Selon elle, son frère ne se considère pas comme une victime résignée mais comme un homme convaincu de son innocence.
Elle rapporte notamment cette phrase que l’ancien ministre répéterait régulièrement à ses proches :
« On peut emprisonner un corps, mais pas un esprit tranquille. »
Toujours selon son témoignage rapporté par L’Observateur, Pape Malick Ndour estime que le temps finira par établir la vérité et laver totalement son honneur.
Ses proches affirment qu’il demeure fidèle à sa discipline intellectuelle et conserve une grande stabilité émotionnelle malgré la privation de liberté.
Un détenu qui continue à suivre l’actualité économique
L’ancien ministre resterait particulièrement attentif aux questions économiques et politiques.
Amath Diouf explique que leurs échanges portent régulièrement sur la situation du pays, la gestion publique et les enjeux économiques nationaux.
Selon ses proches, Pape Malick Ndour continue également à suivre les activités de la Cellule des cadres républicains (CCR), structure dans laquelle il occupait une place importante au sein de l’Alliance pour la République (APR).
L’économie demeurerait son principal centre d’intérêt durant sa détention, au point d’alimenter fréquemment les discussions avec ses visiteurs.
Une famille qui dénonce une « injustice »
Au sein de sa famille, la détention de Pape Malick Ndour est perçue comme une profonde injustice.
Sa sœur affirme dans les colonnes de L’Observateur qu’il paierait aujourd’hui le prix de ses prises de position politiques et de ses interventions dans le débat public.
Elle soutient notamment que son frère n’était qu’un fonctionnaire au moment des faits évoqués dans certains rapports administratifs cités dans le dossier.
Pour elle, les éléments retenus contre lui ne justifieraient pas son placement sous mandat de dépôt après avoir déjà été placé sous contrôle judiciaire.
L’APR resserre les rangs autour de son responsable
Du côté de l’Alliance pour la République, le soutien reste total.
Hamidou Anne, coordinateur de la Cellule Analyses et Prospective (CAP), décrit également un responsable politique combatif et persuadé d’être victime d’une injustice.

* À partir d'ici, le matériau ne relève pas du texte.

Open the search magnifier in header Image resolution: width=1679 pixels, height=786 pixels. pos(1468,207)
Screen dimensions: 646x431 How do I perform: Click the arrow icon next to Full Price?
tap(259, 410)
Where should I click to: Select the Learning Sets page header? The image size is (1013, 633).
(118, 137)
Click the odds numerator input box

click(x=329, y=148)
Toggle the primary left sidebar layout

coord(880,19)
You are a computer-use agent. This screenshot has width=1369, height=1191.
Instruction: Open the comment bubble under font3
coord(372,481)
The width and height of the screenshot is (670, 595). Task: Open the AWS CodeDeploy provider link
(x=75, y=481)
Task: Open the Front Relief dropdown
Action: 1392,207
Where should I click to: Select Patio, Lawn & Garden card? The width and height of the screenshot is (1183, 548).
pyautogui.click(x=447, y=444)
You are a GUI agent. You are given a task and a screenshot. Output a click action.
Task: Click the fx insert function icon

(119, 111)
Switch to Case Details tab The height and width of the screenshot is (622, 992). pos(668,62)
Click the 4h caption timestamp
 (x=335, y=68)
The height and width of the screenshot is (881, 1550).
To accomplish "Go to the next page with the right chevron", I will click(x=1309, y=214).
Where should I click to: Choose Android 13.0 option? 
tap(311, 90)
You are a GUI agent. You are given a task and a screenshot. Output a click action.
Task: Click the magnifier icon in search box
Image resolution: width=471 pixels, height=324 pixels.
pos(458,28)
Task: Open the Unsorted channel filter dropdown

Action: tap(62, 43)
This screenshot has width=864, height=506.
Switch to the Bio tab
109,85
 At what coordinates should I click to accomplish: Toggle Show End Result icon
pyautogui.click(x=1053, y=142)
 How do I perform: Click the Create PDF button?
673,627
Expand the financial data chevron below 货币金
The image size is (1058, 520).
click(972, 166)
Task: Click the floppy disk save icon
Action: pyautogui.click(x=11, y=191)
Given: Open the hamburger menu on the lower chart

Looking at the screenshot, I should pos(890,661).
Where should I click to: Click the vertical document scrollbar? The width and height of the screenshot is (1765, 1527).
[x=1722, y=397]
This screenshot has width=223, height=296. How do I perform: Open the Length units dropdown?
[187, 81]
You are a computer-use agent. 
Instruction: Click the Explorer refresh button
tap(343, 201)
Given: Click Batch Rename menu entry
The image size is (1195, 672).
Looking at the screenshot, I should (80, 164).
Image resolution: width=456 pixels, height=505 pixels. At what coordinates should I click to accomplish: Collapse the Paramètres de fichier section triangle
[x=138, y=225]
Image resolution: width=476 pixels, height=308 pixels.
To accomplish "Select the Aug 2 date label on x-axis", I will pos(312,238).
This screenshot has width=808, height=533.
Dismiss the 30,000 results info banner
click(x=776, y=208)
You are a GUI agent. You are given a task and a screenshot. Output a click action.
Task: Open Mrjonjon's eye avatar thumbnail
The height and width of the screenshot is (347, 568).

Selon lui, l’affaire s’inscrirait dans ce qu’il considère comme une série d’actions dirigées contre plusieurs responsables de l’ancien régime.
Toujours cité par L’Observateur, il affirme que l’APR exige la libération de Pape Malick Ndour et continue de lui apporter un soutien sans faille.
Des conditions de détention difficiles
Interrogé sur les conditions de détention à Rebeuss, Hamidou Anne rappelle la situation de surpopulation carcérale qui affecte l’établissement pénitentiaire.
Selon lui, la prison, conçue pour accueillir environ 800 détenus, hébergerait aujourd’hui près de 3 000 personnes.
Malgré ces difficultés, les proches de Pape Malick Ndour assurent qu’il fait preuve de résilience et conserve sa foi ainsi que ses convictions politiques.
Une bataille judiciaire et politique qui se poursuit
Au-delà du dossier judiciaire lui-même, l’affaire Pape Malick Ndour continue d’alimenter le débat politique national. Les témoignages recueillis par L’Observateur révèlent un entourage convaincu de son innocence et persuadé que son incarcération est liée à son engagement politique et à ses prises de position sur les questions économiques.
Pendant que la justice poursuit son travail dans le dossier du Prodac, ses soutiens continuent de plaider pour sa libération et de défendre l’image d’un homme qui, malgré les murs de la prison, refuse de céder au découragement.